The invention is based on an apparatus for the combined blow-injection of fuel and air for fuel injection systems of internal combustion engines.
Such blow-injection apparatuses are used for improved mixture preparation, by means of improved atomization of the fuel with a high relative speed between the fuel and air. Prior to entry into the combustion chamber of the engine, the fuel is intensively mixed with air. The fuel-air mixture can be blown both into the intake tube, leading to the engine cylinder, and directly into the cylinder itself.
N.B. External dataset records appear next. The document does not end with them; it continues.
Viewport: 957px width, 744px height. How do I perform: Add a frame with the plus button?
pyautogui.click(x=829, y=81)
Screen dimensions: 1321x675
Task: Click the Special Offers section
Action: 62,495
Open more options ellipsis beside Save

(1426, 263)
In a blow-injection apparatus of this type (International Application WO 86/00960), two valves are disposed in line, in the axial direction of the housing, and a mixing chamber is formed between the two valves that communicates with the fuel connection. The inner valve controls the delivery of air into the mixing chamber, and the outer valve, embodied as a screen valve, controls the flow of the fuel-air mixture into the engine combustion chamber. The valve members of both valves are seated on a bar actuated by an electromagnet and are pressed onto the associated valve seats by a valve closing spring engaging the bar. Upon excitation of the magnet, both valves are opened simultaneously. As a result, air and fuel begin to flow into the mixing chamber at a ratio determined by the respective pressures and flow cross sections and flow on into the combustion chamber of the engine. As a result of the flow through the gap, the fuel is intensively mixed with the air. Metering of the quantity of fuel required per cycle is done by varying the fuel pressure in relation to the blow-injection air pressure. The metered fuel quantity is also dependent on the volume of the mixing chamber.